Kalyan’s and his work have been seen repeatedly on our blog
Pareto Improvement of Pareto-Based Multi-Objective Evolutionary Algorithms (October 5, 2016)
BEACON at GECCO 2016 (August 18, 2016)
BEACON Researchers at Work: Evolution makes software adaptive (March 10, 2014)
BEACON Researchers at Work: What’s a Genetic Algorithm? (October 28, 2013)
Kalyanmoy Deb receives the World Academy of Sciences Prize in Engineering Sciences (October 18, 2013)
BEACON’s Kalyanmoy Deb receives honorary doctorate (September 18, 2013)
BEACON’s Kalyanmoy Deb wins Cajastur Mamdani Prize for Soft Computing (December 8, 2011)
Some of Kalyan’s most cited work includes…
K. Deb, A. Pratap, S. Agarwal, and T. Meyarivan (2002).

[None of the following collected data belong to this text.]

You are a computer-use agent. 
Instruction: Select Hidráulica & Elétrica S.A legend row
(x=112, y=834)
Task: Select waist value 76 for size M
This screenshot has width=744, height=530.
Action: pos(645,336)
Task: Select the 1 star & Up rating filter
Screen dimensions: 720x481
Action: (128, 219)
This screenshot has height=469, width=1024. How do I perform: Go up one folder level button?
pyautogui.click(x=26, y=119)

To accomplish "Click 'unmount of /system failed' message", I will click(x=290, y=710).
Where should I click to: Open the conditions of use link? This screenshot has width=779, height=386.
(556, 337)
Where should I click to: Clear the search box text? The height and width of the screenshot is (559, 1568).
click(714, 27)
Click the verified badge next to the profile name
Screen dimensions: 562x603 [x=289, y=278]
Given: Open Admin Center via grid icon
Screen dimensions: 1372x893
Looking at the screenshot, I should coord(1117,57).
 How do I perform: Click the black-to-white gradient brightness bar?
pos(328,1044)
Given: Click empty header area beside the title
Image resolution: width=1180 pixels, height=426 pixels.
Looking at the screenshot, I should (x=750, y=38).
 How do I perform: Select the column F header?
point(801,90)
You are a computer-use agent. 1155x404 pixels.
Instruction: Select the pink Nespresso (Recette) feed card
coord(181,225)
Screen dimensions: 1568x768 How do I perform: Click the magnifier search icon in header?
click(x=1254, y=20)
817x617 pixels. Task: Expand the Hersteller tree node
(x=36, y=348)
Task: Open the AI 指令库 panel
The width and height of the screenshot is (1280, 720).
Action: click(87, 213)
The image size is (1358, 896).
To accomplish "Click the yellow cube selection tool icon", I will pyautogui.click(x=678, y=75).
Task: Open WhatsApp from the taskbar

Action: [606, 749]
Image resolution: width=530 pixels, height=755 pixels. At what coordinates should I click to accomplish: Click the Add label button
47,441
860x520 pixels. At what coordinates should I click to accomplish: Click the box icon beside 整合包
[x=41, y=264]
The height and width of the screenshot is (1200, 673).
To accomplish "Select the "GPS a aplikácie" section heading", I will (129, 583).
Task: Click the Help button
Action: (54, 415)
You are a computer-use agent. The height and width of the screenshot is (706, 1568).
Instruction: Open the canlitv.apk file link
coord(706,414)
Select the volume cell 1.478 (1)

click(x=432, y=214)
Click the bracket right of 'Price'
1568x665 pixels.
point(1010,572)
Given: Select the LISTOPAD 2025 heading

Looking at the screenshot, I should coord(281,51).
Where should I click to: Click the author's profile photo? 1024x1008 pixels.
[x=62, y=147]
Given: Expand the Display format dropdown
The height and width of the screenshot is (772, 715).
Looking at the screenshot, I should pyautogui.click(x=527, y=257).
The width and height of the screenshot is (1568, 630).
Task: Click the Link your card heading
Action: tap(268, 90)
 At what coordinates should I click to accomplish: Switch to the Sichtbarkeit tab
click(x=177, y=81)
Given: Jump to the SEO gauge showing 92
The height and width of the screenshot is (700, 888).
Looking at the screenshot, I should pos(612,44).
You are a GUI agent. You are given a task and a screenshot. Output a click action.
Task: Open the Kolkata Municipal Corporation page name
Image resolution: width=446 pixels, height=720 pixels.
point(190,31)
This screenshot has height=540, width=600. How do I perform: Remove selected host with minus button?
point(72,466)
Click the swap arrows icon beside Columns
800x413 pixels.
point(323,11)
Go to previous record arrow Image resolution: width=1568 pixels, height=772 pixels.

A fast and elitist multiobjective genetic algorithm: NSGA-II. IEEE transactions on evolutionary computation, volume 6, no. 2, pages 182-197. (23,553 Citations)
This is most likely the highest-cited paper in evolutionary computation. This paper suggested an evolutionary multi-objective optimization (EMO) algorithm, which parameter-less, modular, and computationally fast. NSGA-II boosted the research and application of EMO and is implemented in a number of commercial optimization softwares.
N Srinivas and K Deb. (1995). Muiltiobjective optimization using nondominated sorting in genetic algorithms. Evolutionary computation, volume 2, no. 3, pages 221-248. (6,003 Citations)
The NSGA procedure proposed in this paper was the precursor of NSGA-II and is one of the three first EMO methods which demonstrated the suitability of evolutionary algorithms for finding multiple Pareto-optimal solutions for a multi-objective optimization problem.
Zitzler, K. Deb, and L Thiele. (1999). Comparison of multiobjective evolutionary algorithms: Empirical results. Evolutionary computation, volume 8, no. 2, pages 173-195. (4,349 Citations).
This paper proposed a six-problem test suite for multi-objective optimization, which are largely known as ZDT problems today. The paper also compared a number of existing EMO methods for solving ZDT test problems. ZDT problems allowed EMO researchers to evaluate their algorithms in a systematic manner.